In the present report, retinal atrophy of the eye was observed in the 250 and 500 mg/kg male groups and the 500 mg/kg female group, but not in the corresponding control groups. Therefore, this condition was consistent with a treatment-related injury, because zinc induces retinal damage when it is administrated at high concentrations. By contrast, zinc can prevent retinal disease (ischemia) when administrated at low concentrations.26
Various histopathological lesions were also observed in the stomach of the ZnOSM20(−) NP-treated rats. For example, lesions were found along the limiting ridge that were characteristic of epithelial cell hyperplasia. In addition, submucosal inflammation and chief cell-like cells with cytoplasmic eosinophilic granules were evidenced in the glandular stomach in the experimental animals, but not in the control group. In the recovery group, the pancreas and stomach lesions resolved, but the retinal atrophy did not (data not shown). These results indicate that the target organs of the ZnOSM20(−) NPs are the pancreas, stomach, and eye.
A recent report showed that ZnO NPs can be toxic to human cancer cells and mitochondria.27 Another report demonstrated that ZnO NPs exhibit selective cytotoxic actions against rapidly proliferating cells.28 Along the same lines, our histopathological data showed that the predominant lesions in ZnOSM20(−) NP-treated rats involved actively proliferating cells, such as epithelial cells and regenerative acinar cells.

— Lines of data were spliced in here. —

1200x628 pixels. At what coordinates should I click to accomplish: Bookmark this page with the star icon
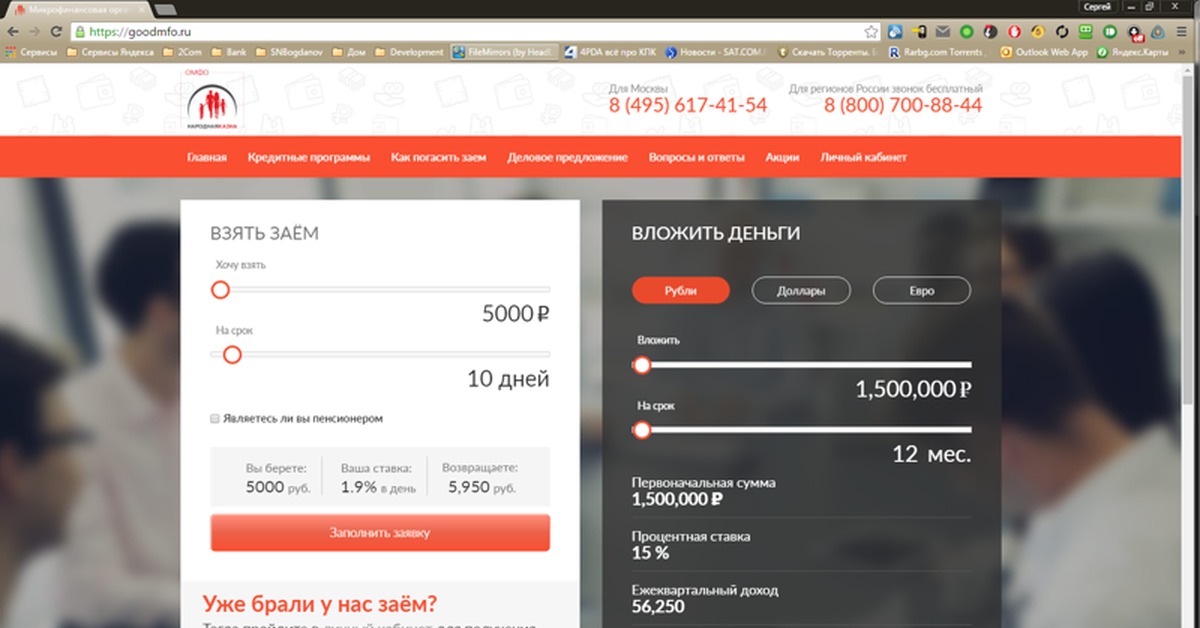871,32
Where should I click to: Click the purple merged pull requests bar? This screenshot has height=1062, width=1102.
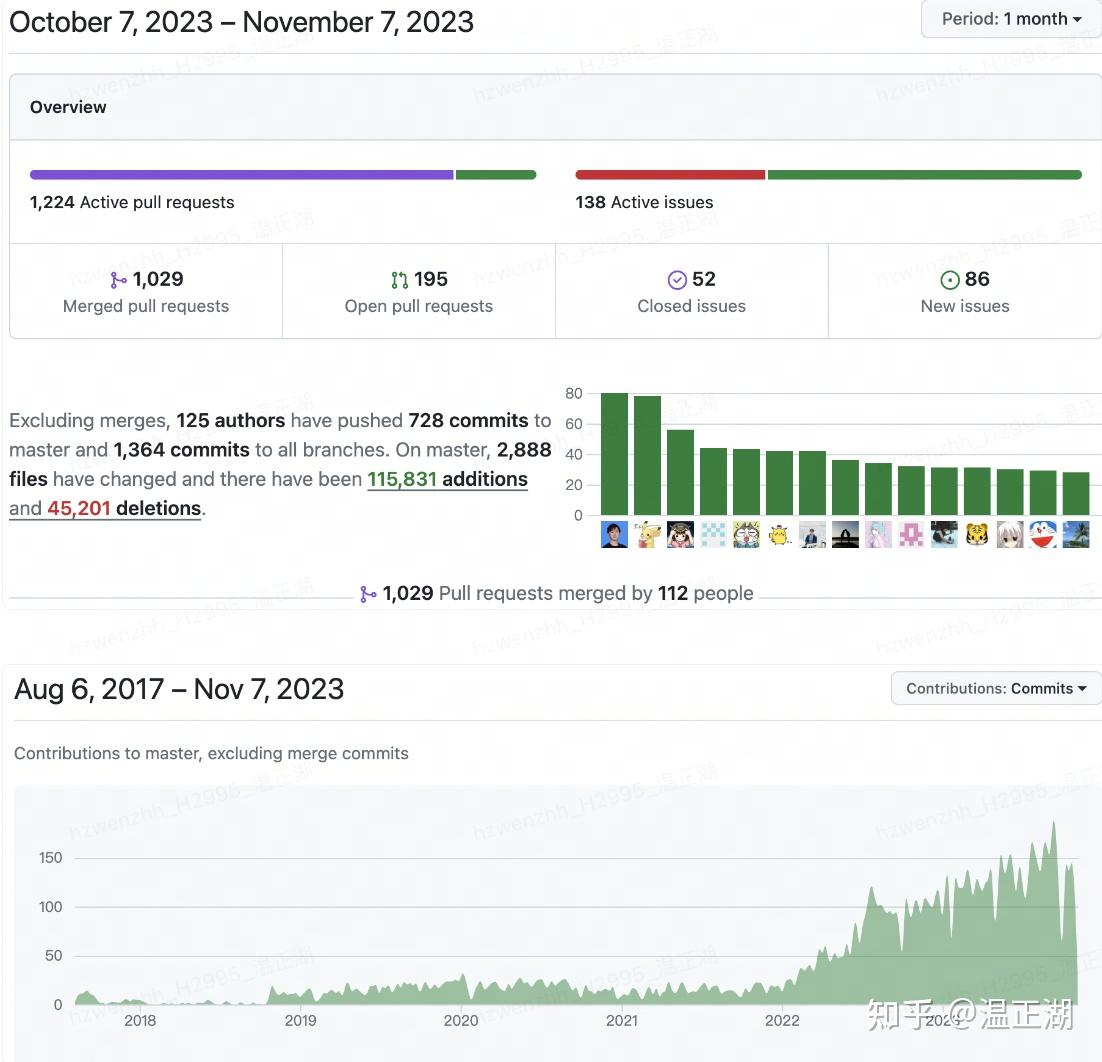[242, 174]
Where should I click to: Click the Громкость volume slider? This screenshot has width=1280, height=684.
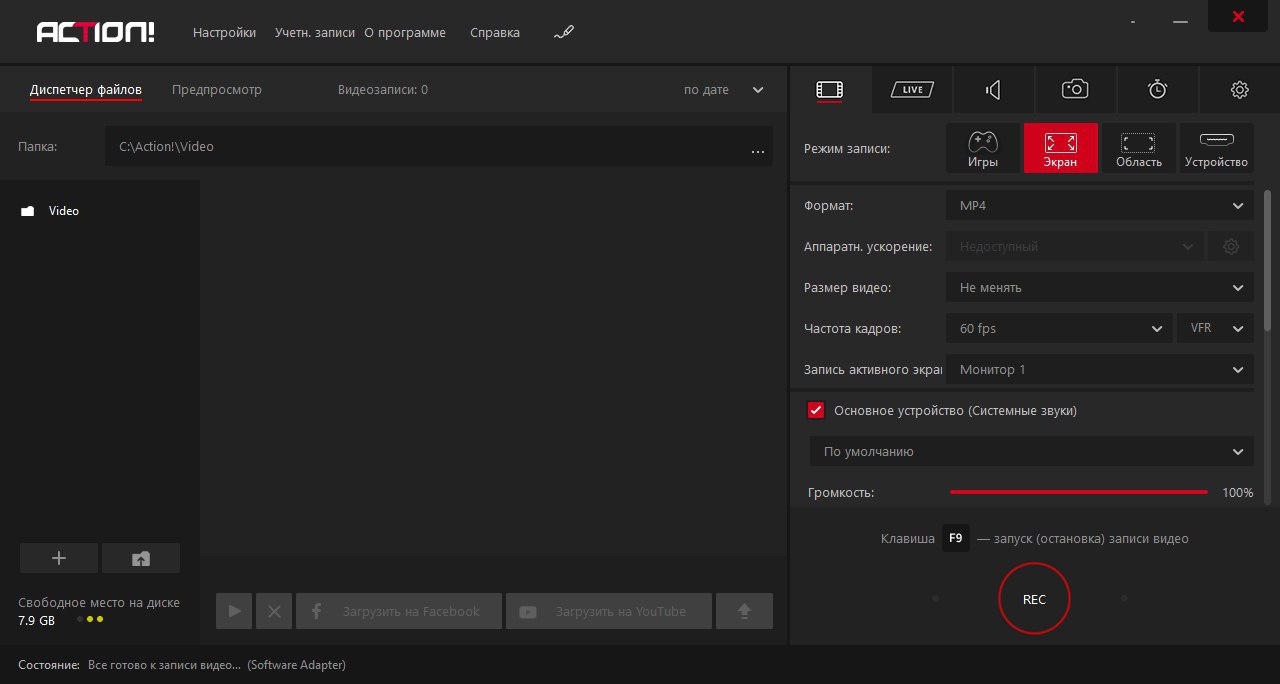coord(1078,492)
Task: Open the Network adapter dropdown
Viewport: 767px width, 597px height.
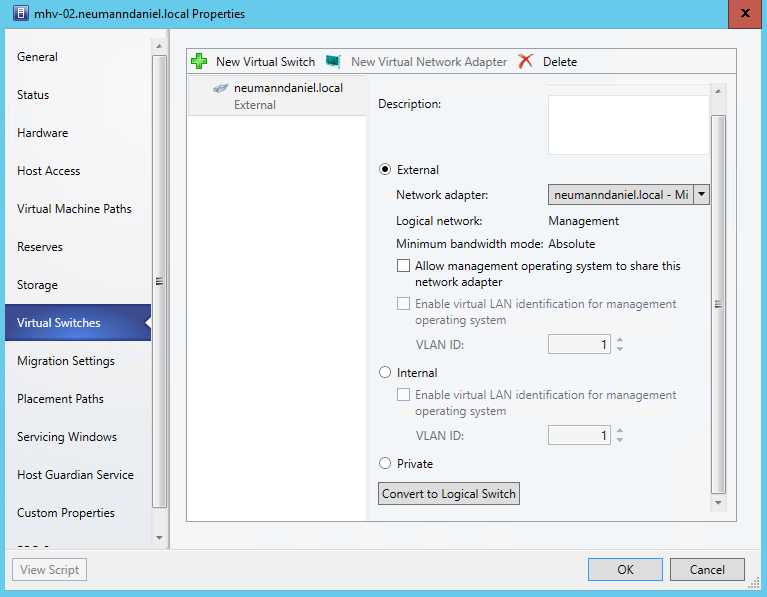Action: [701, 195]
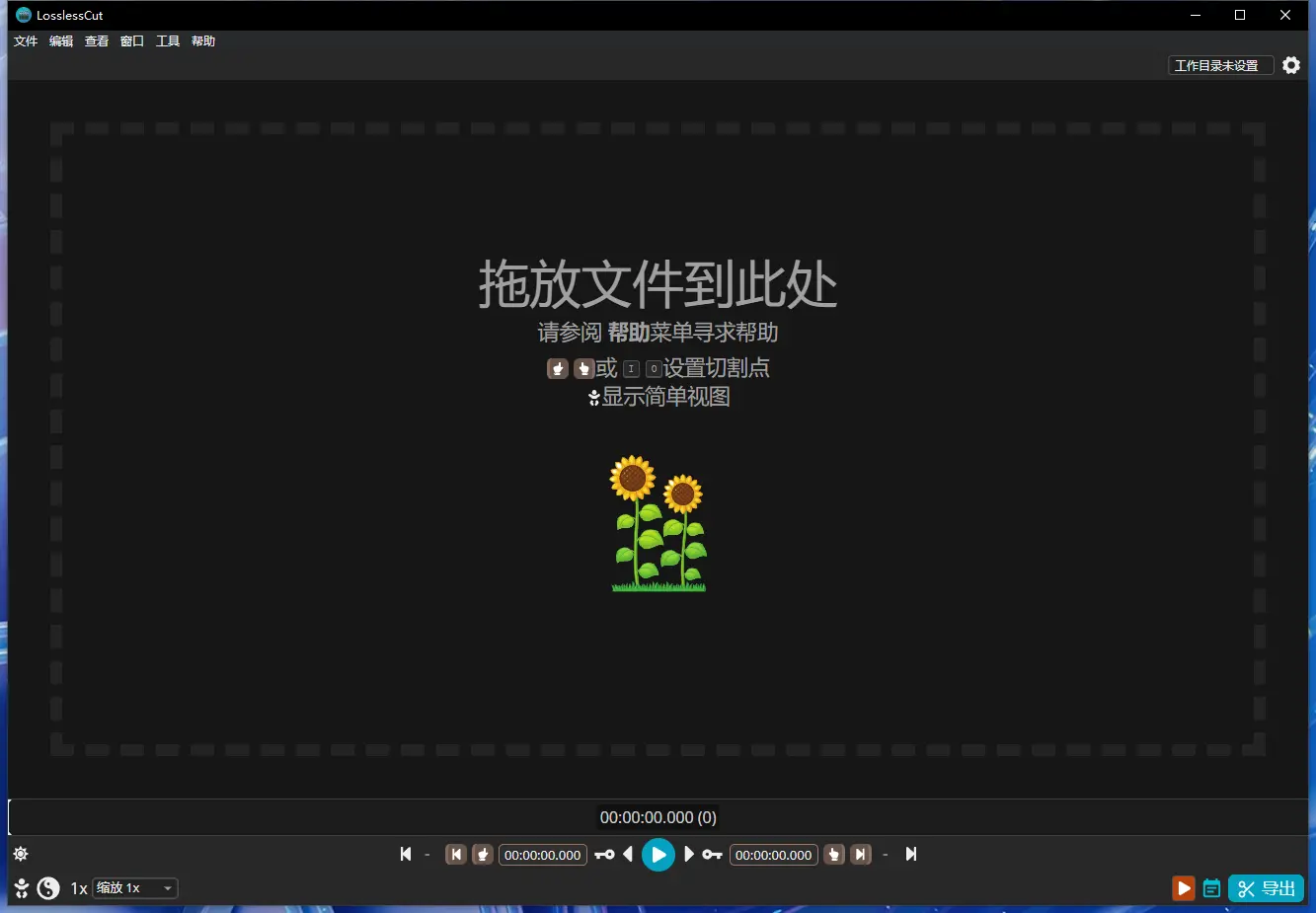Open the settings gear at top right
The height and width of the screenshot is (913, 1316).
1291,64
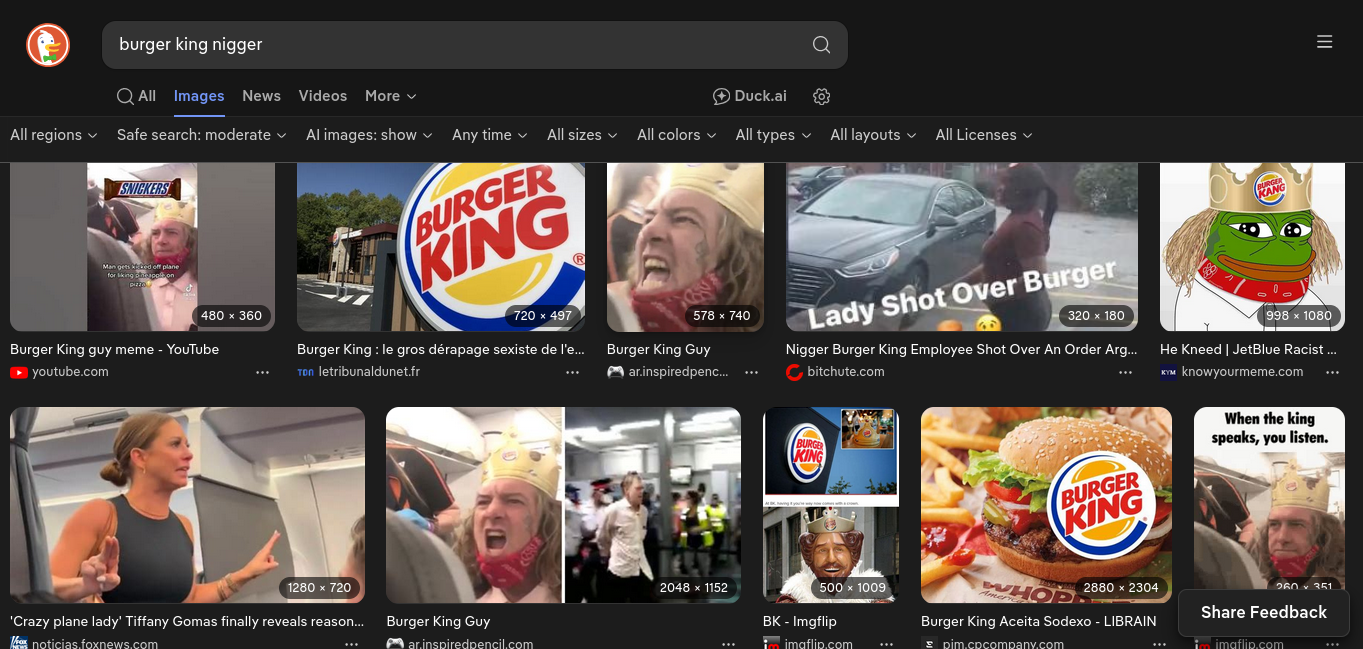The image size is (1363, 649).
Task: Click the Burger King logo sign thumbnail
Action: (x=441, y=247)
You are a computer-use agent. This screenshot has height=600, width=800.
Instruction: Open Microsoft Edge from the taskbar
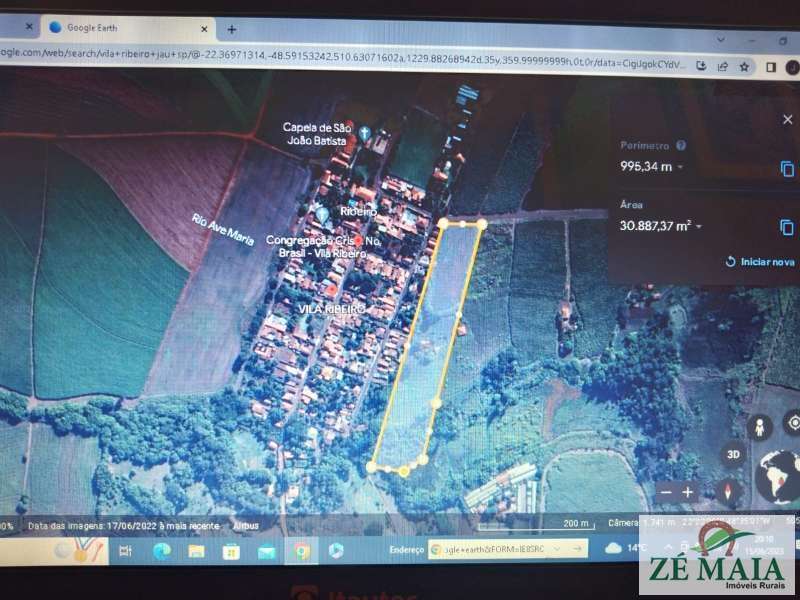(161, 551)
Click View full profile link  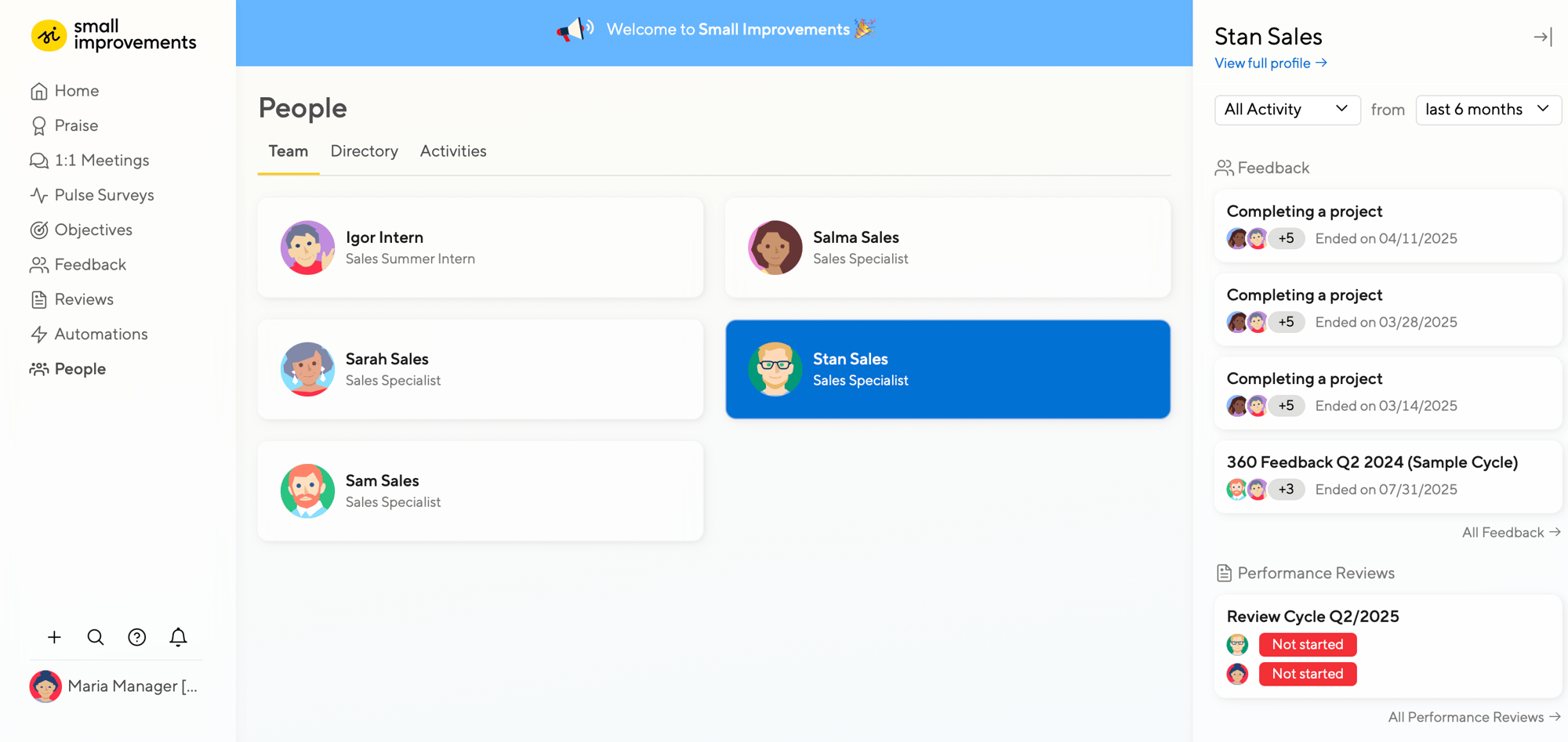pyautogui.click(x=1270, y=63)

Toxicokinetic data showed similar dose- and time-dependent increases in the accumulation and absorption of Zn stemming from ZnOSM20(−) NPs in the liver, kidney, large intestine, and small intestine of both male and female rats. By contrast, absorption and accumulation of ZnO in the brain, testes, ovaries, spleen, stomach, and lung were not significantly different in either male or female rats compared with the controls. Thus, the ZnOSM20(−) NPs exhibited no sex specificity. Furthermore, the primary pathologic lesions in the pancreas, stomach, and eye following ZnOSM20(−) NP administration did not correlate with the distribution data.
Conclusion
The present 90-day repeated dose, subchronic oral toxicity investigation of ZnOSM20(−) NPs in SD rats explored the actions of the NPs at three dose levels: 125, 250, and 500 mg/kg of bodyweight. The results failed to demonstrate an NOAEL for the NPs, but the LOAEL in this study was 125 mg/kg. Systemic adverse effects included increased salivation, acinar cell apoptosis, chronic inflammation in the pancreas, inflammatory stomach lesions, retinal atrophy of the eye, and changes in anemia-related parameters. These observations indicate that ZnOSM20(−) NPs must be used with caution in human medicine.
Acknowledgments
This study was supported by a grant (10182MFDS991) from the Korean Ministry of Food and Drug Safety in 2010 and by the Research Institute for Veterinary Science, College of Veterinary Medicine, Seoul National University, Korea.
Footnotes
Disclosure
The author reports no conflicts of interest associated with this work.